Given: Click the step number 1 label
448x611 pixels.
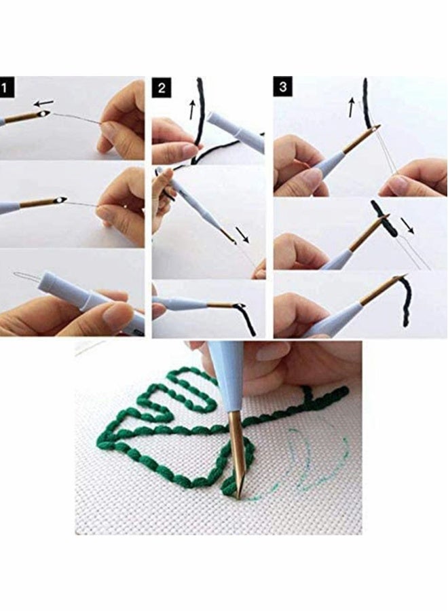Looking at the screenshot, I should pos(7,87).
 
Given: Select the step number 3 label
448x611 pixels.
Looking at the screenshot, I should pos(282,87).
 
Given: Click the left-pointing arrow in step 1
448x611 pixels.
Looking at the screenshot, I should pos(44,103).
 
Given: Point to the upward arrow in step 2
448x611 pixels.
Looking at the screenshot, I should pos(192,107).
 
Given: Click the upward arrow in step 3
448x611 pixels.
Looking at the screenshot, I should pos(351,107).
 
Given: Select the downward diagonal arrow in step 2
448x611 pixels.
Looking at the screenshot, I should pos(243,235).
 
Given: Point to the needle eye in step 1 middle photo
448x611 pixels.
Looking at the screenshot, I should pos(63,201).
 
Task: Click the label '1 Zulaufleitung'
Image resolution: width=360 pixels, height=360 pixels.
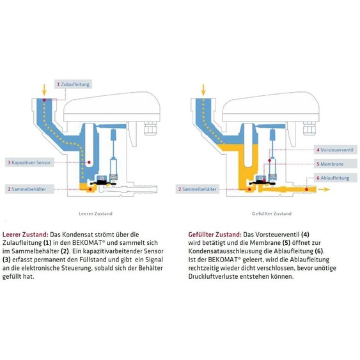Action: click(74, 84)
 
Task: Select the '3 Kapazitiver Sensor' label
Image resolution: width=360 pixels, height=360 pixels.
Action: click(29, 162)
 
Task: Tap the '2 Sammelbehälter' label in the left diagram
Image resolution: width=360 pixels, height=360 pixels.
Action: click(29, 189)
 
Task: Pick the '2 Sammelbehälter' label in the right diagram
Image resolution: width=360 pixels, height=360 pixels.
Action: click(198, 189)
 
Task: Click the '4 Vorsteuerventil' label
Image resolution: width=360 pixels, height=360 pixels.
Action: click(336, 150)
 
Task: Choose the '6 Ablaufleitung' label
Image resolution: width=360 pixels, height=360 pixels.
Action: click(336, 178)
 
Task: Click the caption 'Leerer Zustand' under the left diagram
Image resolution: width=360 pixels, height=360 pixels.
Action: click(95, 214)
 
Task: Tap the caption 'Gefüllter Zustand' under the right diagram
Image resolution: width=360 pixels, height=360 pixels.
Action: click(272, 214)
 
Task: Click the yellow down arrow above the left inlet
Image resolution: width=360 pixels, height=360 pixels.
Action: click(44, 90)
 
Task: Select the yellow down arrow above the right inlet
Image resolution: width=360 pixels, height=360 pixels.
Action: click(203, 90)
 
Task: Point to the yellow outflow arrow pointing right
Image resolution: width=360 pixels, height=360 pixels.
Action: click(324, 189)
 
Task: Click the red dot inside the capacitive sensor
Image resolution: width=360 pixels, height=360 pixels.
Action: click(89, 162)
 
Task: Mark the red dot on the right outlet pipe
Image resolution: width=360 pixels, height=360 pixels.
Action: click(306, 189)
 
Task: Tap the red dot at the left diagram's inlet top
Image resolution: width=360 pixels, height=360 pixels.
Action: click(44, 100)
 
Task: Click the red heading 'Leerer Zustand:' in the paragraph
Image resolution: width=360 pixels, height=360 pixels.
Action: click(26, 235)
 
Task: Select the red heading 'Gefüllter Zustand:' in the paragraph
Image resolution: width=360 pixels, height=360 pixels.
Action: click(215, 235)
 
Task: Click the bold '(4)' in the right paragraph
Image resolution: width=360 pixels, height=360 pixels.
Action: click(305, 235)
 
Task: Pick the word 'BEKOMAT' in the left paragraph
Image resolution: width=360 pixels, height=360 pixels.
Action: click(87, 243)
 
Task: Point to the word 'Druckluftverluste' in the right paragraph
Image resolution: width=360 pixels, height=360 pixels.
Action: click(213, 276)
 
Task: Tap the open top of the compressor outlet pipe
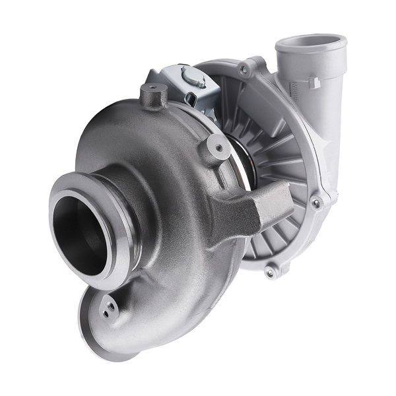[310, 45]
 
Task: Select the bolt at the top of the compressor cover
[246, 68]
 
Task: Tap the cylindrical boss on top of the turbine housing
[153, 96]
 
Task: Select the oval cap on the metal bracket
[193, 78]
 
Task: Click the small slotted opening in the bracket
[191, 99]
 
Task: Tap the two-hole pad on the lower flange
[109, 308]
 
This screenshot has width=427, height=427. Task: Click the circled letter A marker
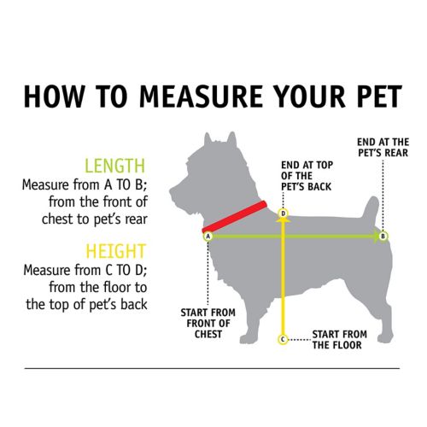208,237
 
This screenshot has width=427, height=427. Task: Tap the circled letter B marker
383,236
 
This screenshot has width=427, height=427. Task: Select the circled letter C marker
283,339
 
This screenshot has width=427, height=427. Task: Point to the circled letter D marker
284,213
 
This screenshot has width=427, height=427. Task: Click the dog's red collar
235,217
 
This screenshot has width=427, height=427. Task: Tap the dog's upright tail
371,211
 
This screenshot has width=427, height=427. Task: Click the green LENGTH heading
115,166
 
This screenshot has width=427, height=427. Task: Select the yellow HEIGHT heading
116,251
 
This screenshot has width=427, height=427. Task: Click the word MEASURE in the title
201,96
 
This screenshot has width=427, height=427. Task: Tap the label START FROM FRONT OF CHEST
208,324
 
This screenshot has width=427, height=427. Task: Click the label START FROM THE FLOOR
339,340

•••

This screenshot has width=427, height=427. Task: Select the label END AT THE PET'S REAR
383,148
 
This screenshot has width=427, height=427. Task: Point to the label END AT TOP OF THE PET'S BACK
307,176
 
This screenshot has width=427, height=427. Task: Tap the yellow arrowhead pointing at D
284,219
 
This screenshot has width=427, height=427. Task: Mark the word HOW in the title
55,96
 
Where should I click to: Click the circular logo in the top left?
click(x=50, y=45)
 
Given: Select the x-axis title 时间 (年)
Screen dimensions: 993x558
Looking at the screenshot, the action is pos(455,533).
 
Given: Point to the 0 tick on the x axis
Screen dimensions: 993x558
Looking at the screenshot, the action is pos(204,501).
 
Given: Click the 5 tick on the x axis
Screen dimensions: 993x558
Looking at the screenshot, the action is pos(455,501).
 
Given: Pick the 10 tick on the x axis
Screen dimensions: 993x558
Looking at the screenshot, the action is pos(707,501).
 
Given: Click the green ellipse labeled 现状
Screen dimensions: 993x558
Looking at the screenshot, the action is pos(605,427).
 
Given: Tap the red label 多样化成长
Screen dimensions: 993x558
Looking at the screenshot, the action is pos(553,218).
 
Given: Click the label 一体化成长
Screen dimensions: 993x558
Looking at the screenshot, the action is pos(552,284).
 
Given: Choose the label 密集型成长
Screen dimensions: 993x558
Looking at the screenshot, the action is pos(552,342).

•••

WORK TO COMPLETE →
Rewrite the records above as a numbered list, from the line that contains "Given: Click the step number 1 label" through the line that contains "Action: click(203, 90)", inclusive. Leave out blank lines and pictures.

THE COMPLETED TASK →
1. Given: Click the step number 1 label
2. 448x611 pixels.
3. Looking at the screenshot, I should pos(7,87).
4. Given: Select the step number 3 label
5. 448x611 pixels.
6. Looking at the screenshot, I should pos(282,87).
7. Given: Click the left-pointing arrow in step 1
8. 448x611 pixels.
9. Looking at the screenshot, I should pos(44,103).
10. Given: Point to the upward arrow in step 2
11. 448x611 pixels.
12. Looking at the screenshot, I should pos(192,107).
13. Given: Click the upward arrow in step 3
14. 448x611 pixels.
15. Looking at the screenshot, I should pos(351,107).
16. Given: Select the downward diagonal arrow in step 2
17. 448x611 pixels.
18. Looking at the screenshot, I should pos(243,235).
19. Given: Point to the needle eye in step 1 middle photo
20. 448x611 pixels.
21. Looking at the screenshot, I should pos(63,201).
22. Task: Click the label '1 Zulaufleitung'
23. Image resolution: width=360 pixels, height=360 pixels.
24. Action: click(74, 84)
25. Task: Select the '3 Kapazitiver Sensor' label
26. Image resolution: width=360 pixels, height=360 pixels.
27. Action: click(29, 162)
28. Task: Tap the '2 Sammelbehälter' label in the left diagram
29. Image resolution: width=360 pixels, height=360 pixels.
30. Action: click(29, 189)
31. Task: Pick the '2 Sammelbehälter' label in the right diagram
32. Image resolution: width=360 pixels, height=360 pixels.
33. Action: click(198, 189)
34. Task: Click the '4 Vorsteuerventil' label
35. Image resolution: width=360 pixels, height=360 pixels.
36. Action: click(336, 150)
37. Task: Choose the '6 Ablaufleitung' label
38. Image resolution: width=360 pixels, height=360 pixels.
39. Action: click(336, 178)
40. Task: Click the caption 'Leerer Zustand' under the left diagram
41. Image resolution: width=360 pixels, height=360 pixels.
42. Action: click(95, 214)
43. Task: Tap the caption 'Gefüllter Zustand' under the right diagram
44. Image resolution: width=360 pixels, height=360 pixels.
45. Action: click(272, 214)
46. Task: Click the yellow down arrow above the left inlet
47. Image resolution: width=360 pixels, height=360 pixels.
48. Action: click(44, 90)
49. Task: Select the yellow down arrow above the right inlet
50. Image resolution: width=360 pixels, height=360 pixels.
51. Action: click(203, 90)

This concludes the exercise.